I’m writing this blog while sipping my fresh Starbucks in commiseration with all the parents out there who’ve dealt with a tantrum or two in the most awkward of places. Today I tip my hat and raise my venti cold brew high to the mom in the pink shirt.
Dear Fellow Target Mom,
I see you. I see your spunky toddler begging for that Paw Patrol Lego set. I see you calmly telling her “I know you like legos! Let’s go home and play with the ones we have.”
And then it happens, I see her demand this very set and you reply, “We aren’t going to buy new toys today, love. We brought along just enough money for the things we need.
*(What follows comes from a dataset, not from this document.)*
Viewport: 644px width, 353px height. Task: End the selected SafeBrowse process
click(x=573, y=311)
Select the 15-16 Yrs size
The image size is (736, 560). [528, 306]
Today we don’t need legos.”
I look at my phone and feel your pain. It’s dangerously close to lunch time. And she unravels. I see her scream, she “WANTS this toy RIGHT NOW!” and you explain “That’s not a very nice way to talk to mommy. We don’t have money for this toy, let’s go pick out a snack for later instead!”
I see your daughter begin to cry and you begin to push the cart just a bit quicker, telling her “It’s ok to be sad when you’re disappointed.” She cries harder and you walk faster.
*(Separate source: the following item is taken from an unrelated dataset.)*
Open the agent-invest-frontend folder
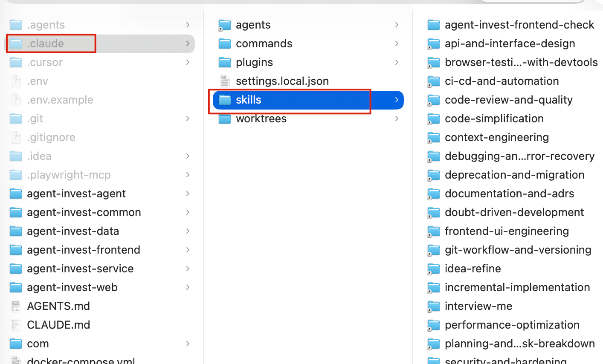603x364 pixels. 99,250
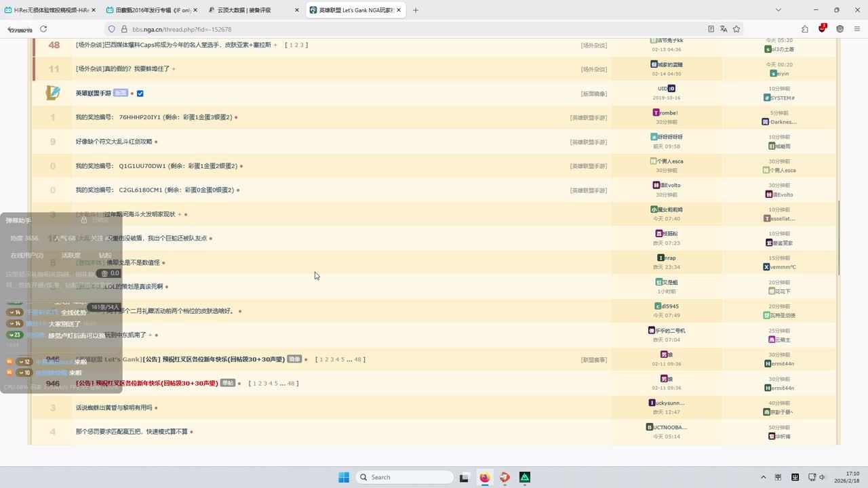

I see you looking around giving away your embarrassment, your cheeks feel hot I’m sure. I see your daughter knock a toy off the shelf in anger as you then explain to her that she has to pick it up because “We do NOT treat other people’s things like that”. You lift her out of the cart and she picks it up, reluctantly shoving it back in its place.
I see your toddler explode into sobs and screams and you’ve had about all you can take. You’re feeling ready to join her in her fit of frustration. You gently place her back in the seat and dart to the neighboring aisle, throw the toilet paper into your cart heading to the check out. I know you’ve forgotten the very thing you’ve come in for and in your mind you are checking off the items that aren’t as important. You know, the ones that can wait for a day when you aren’t dealing with a toddler tantrum. Or maybe a day you can come shopping without kids and then you chuckle, “yeah- like that will happen”!
I see you pushing a screaming toddler to the checkout, waiting in line and trying to reason with her as you count the items in the carts of fellow shoppers. Which lane is moving the fastest?
I see you start to panic and as her volume increases so does the redness in your face. And then you begin offering up more attempts to quiet her, “If you don’t stop crying you can’t watch Paw Patrol when we get home.” Finally, it’s your turn and you swiftly, yet sheepishly, toss your items onto the conveyor belt. I’m sure you feel like this cashier is taking her ever loving time checking you out! And, of course, your daughter is still crying. The cashier offers her a sticker and your toddler crosses her arms, pouts, and looks the other direction with a grunt. You tell your little girl to “Be polite and just say ‘No thanks’” and you give the cashier an apologetic smile.
I know you feel like everyone is watching. And I know in this moment you feel like you could have done something better or different. I get it.
But, I see you. I see you teaching your daughter that her feelings are valid. I see you teaching her that you don’t always get things just because you want them. I see you teaching her patience. I see you teaching her calmness. I see you teaching her respect. I see you teaching her manners. I see you teaching.
I see you in this moment teaching your little person such extremely important lessons. I know it would have been easier to just buy the dang legos, but you didn’t. You didn’t because parenting is hard. The best part? Someday, maybe not today or even tomorrow, but someday, she’ll understand that these lessons are worth so much more than Paw Patrol legos!
Now go home, be proud of yourself, and enjoy the quiet as your little one drifts off to sleep on your drive home.